Sharon Hayes: In My Little Corner of the World, Anyone Would Love You, 2016, five-channel video installation, 36 minutes, 40 seconds; at Studio Voltaire.
Sharon Hayes’s exhibition “In My Little Corner of the World, Anyone Would Love You” presented the activist “speech acts” for which the Baltimore-born, Philadelphia-based artist is known. The focus of the show, installed at a slight angle to the walls of Studio Voltaire (a former chapel), was a five-channel video projected onto an L-shaped structure made of plywood. Each channel shows a room in a house: bedroom, bathroom, living room, kitchen, and office. Performers from the feminist and queer community in Philadelphia appear in the rooms reading aloud from newsletters printed between 1955 and 1977 by American and British groups fighting for women’s liberation and gay rights.
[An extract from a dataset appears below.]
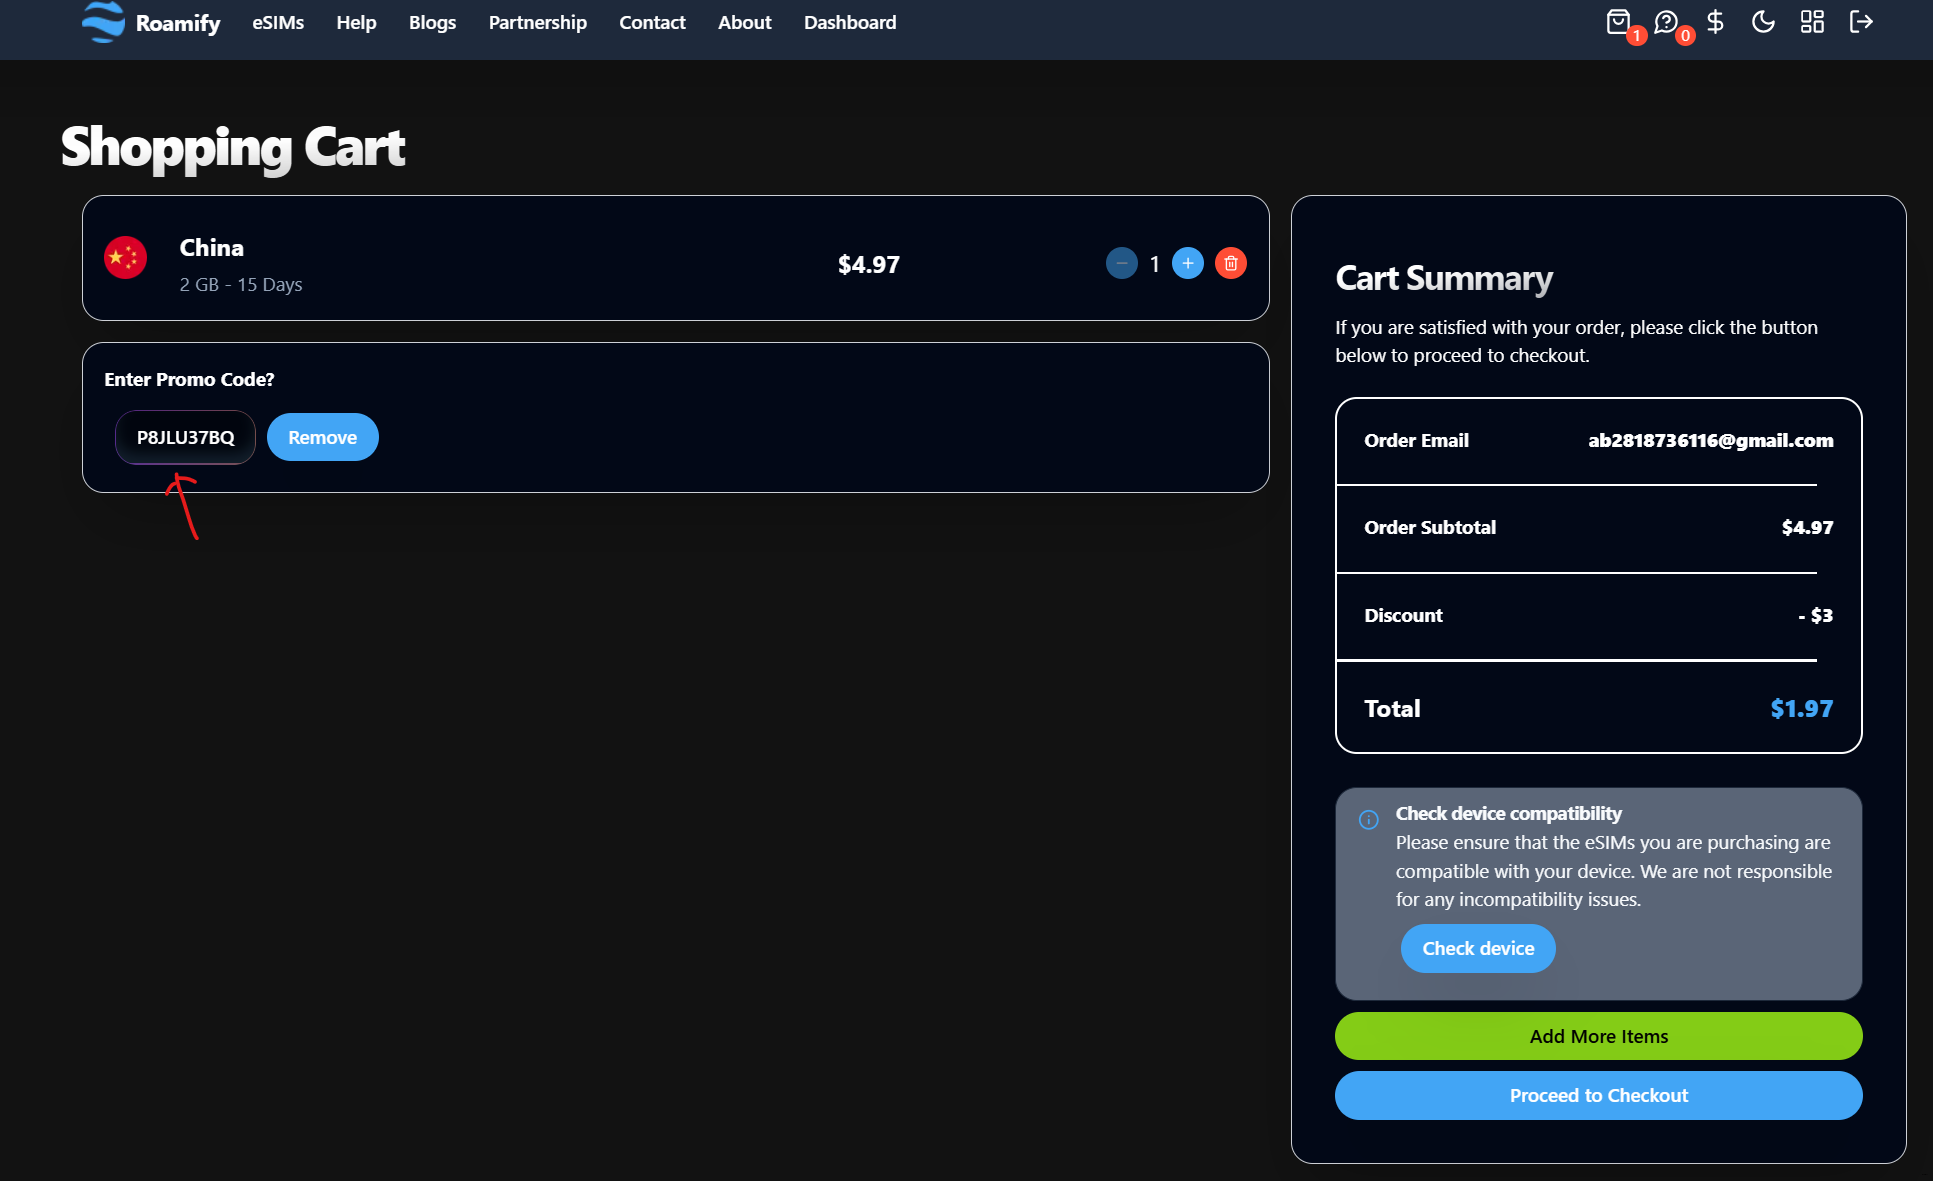This screenshot has height=1181, width=1933.
Task: Go to the Partnership page
Action: tap(537, 22)
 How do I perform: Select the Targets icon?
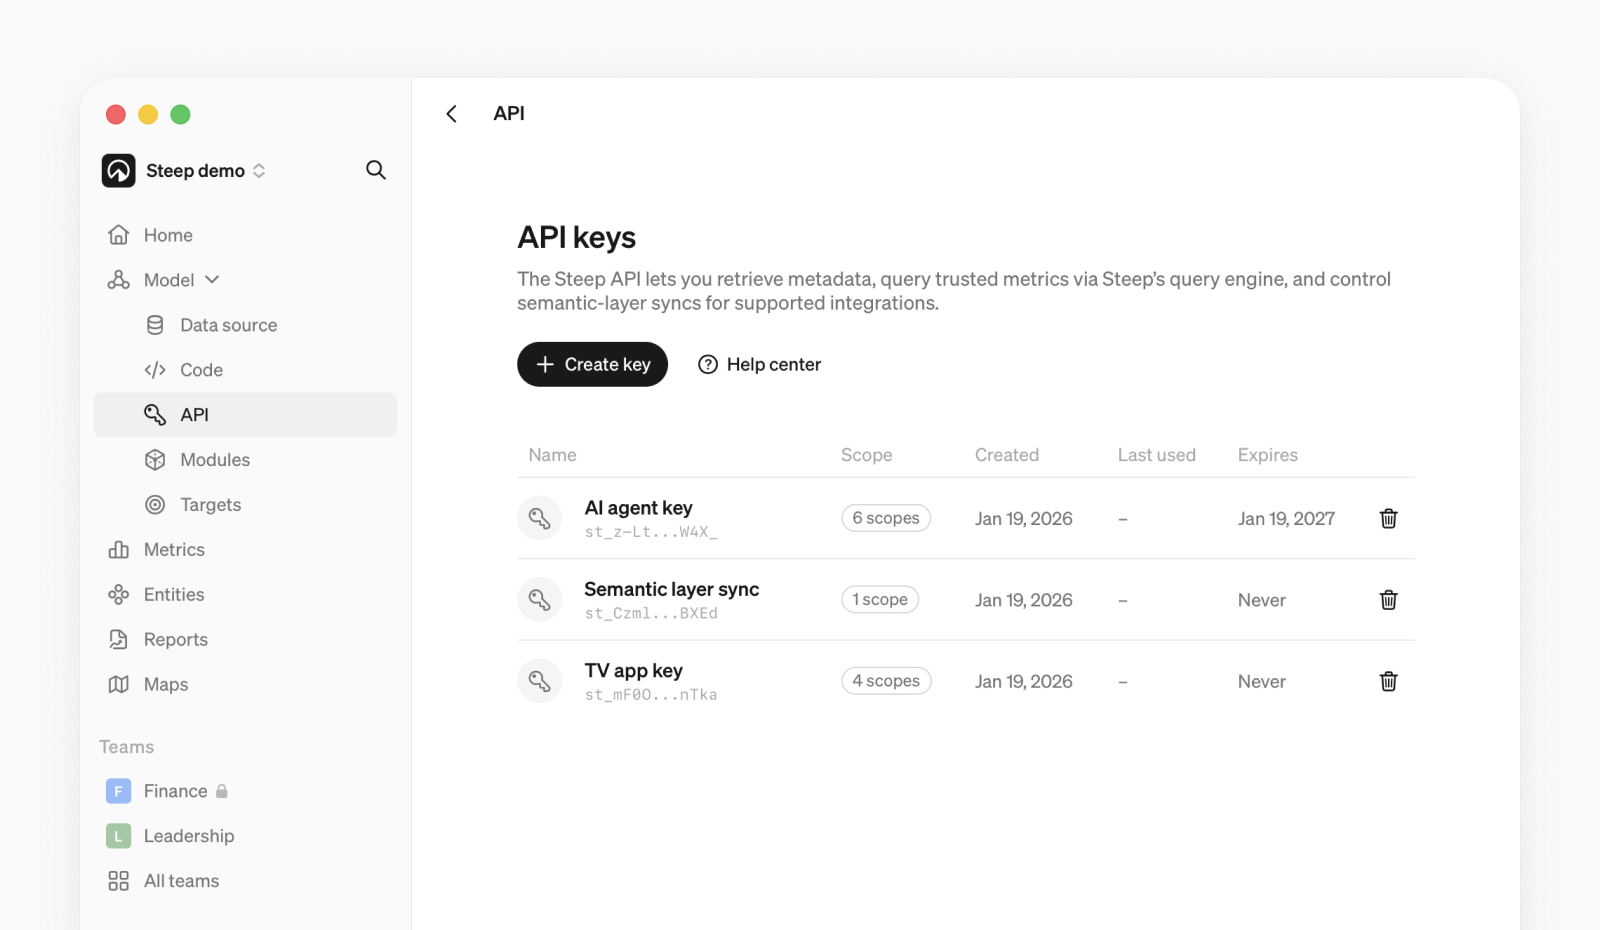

Together, the performers, whether seated at the kitchen table or resting on a quilt-covered bed, convey a sense of domestic harmony; one person speaks at a time, while the others engage in unobtrusive tasks like typing or stapling papers.
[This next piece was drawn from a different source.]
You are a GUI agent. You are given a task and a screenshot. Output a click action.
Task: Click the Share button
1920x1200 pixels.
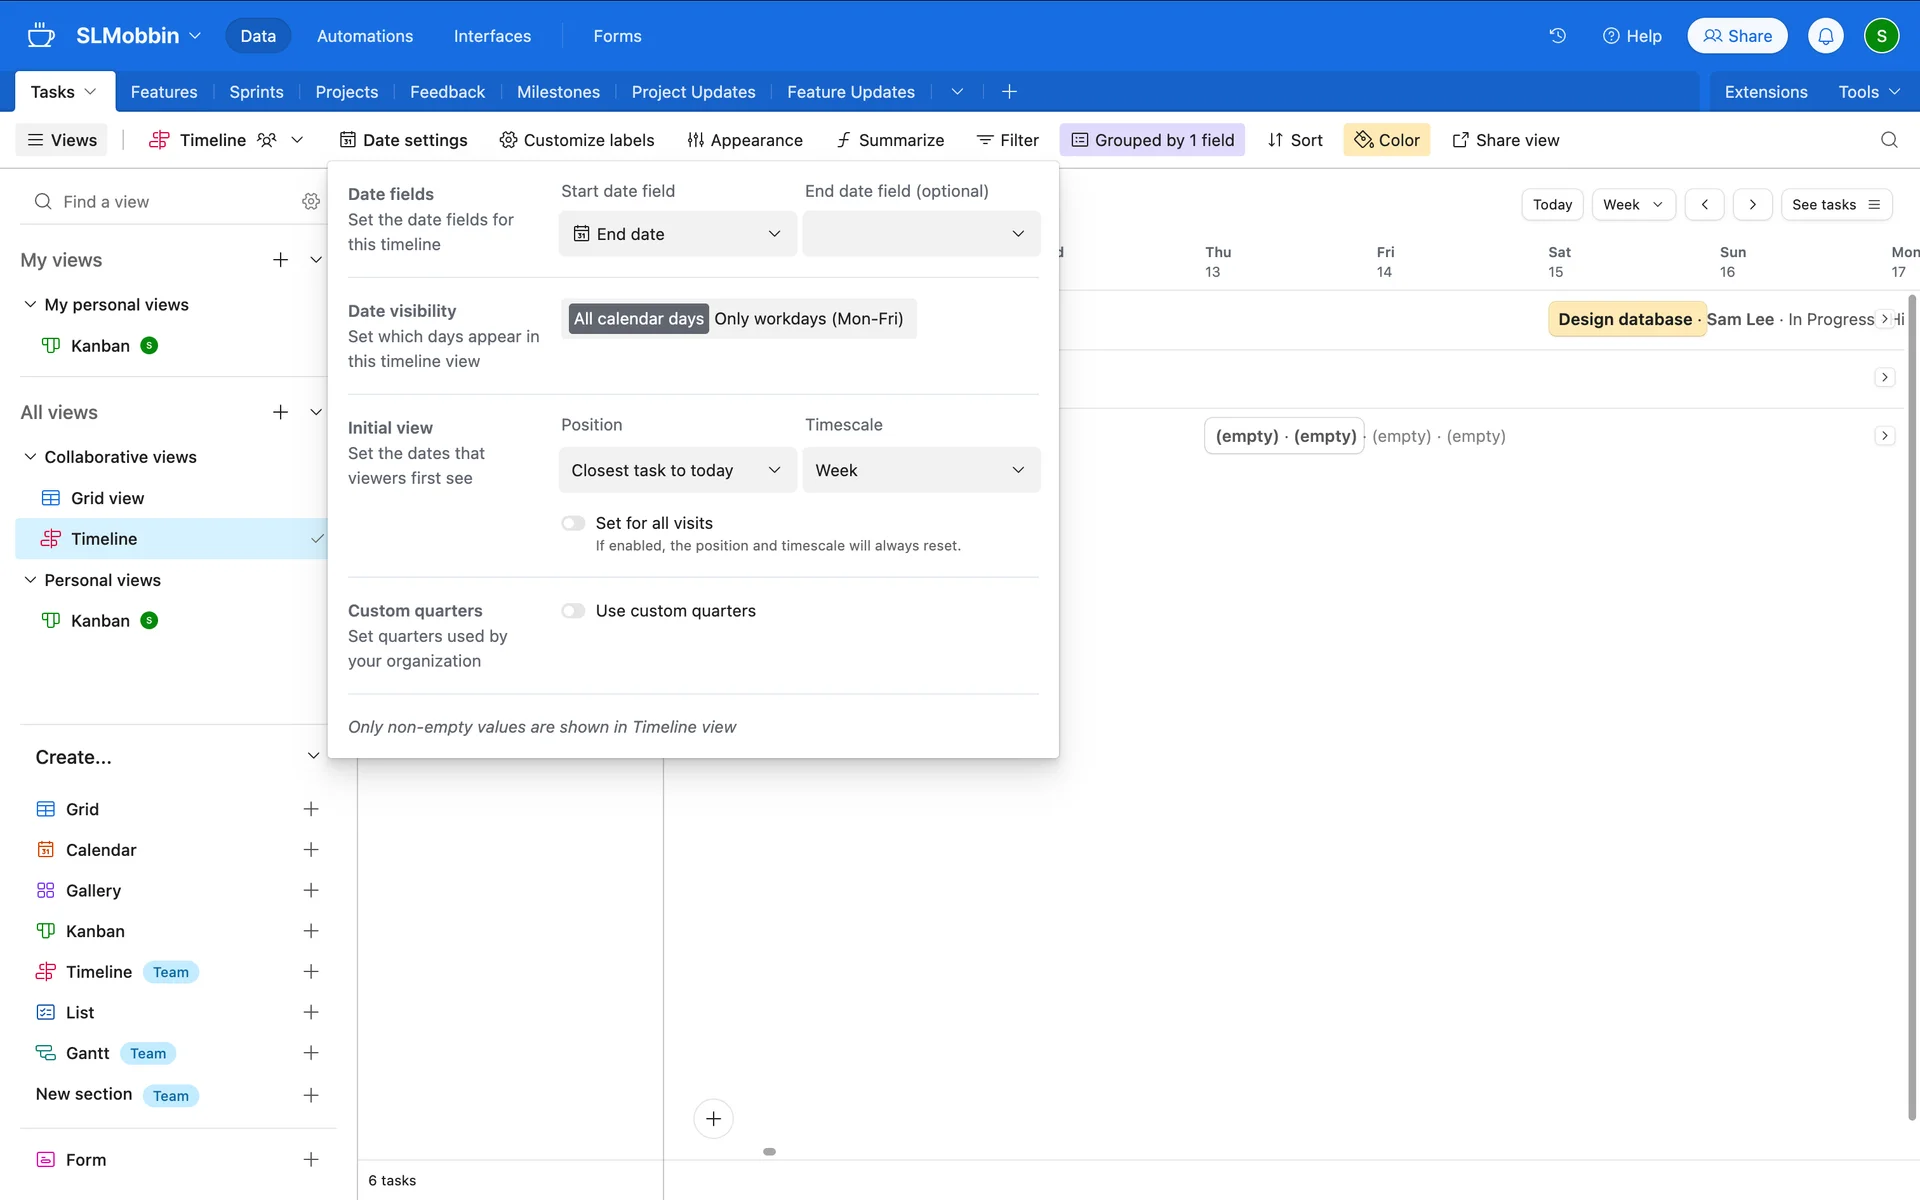pos(1737,36)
The other side of the plywood was papered with colored photocopies of pages from these newsletters. In addition to reports about court battles for lesbian mothers’ cohabitation rights, there were hand-drawn street maps, photographs of meeting places, and announcements for events like a demonstration to repeal abortion laws and a retreat to debate alternatives to the heterosexual family.
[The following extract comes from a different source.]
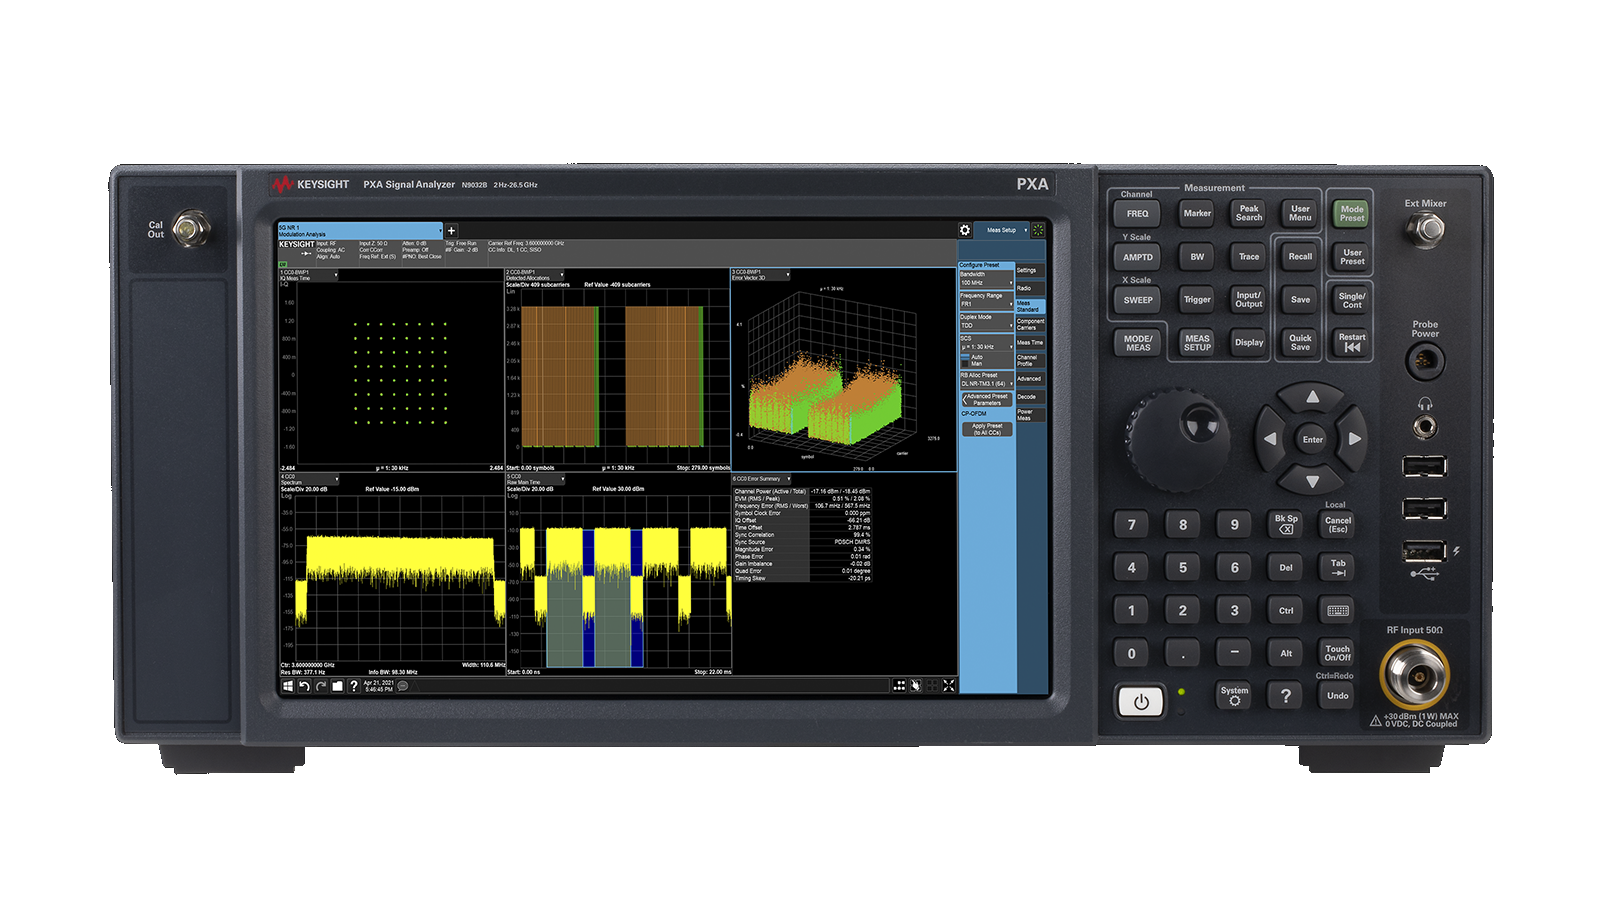The width and height of the screenshot is (1600, 900).
Task: Click the Undo arrow icon in the taskbar
Action: (x=304, y=686)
The performers in the video work breathe new life into the archive while eliding its historical specificity, since proper names and places are generally omitted. Questions about the home’s stability arise when the rooms start shifting between channels, a metaphor, perhaps, for the unpredictable loyalties in a community whose common goal is liberation. “We cannot even begin to talk about obtaining rights when we are so busy taking rights from each other,” warns one writer. Another decries her “three-fold oppression” by racists, sexists, and heterosexists, imploring her fellow activists to “work on all three oppressions or not at all.” A self-described “mild transvestite” rejects high-heeled shoes as unilateral tools of male oppression; a drag queen laments how so many in the gay community marginalize those who are “enclosed in a male body” but are “feminine in thought, deed, and action.” While the readers who deliver these decades-old lines provide no commentaries of their own, they seem relieved of the extreme isolation described by the newsletter writers living in remote communities.
In this work, Hayes revives strategies she employed in earlier projects, such as In the Near Future (2005–09), where she held up placards in the streets that bore both fictional and historical slogans. Here, too, Hayes detaches her chosen “speech acts” from the subjects who uttered them and the contexts that gave them meaning, exploiting how the recent past exists in the gap between living memory and historical record. Through the metaphor of a house whose configuration of rooms is precarious, she recalls the fraught nature of intersectional alliances, an issue as relevant now as it was then.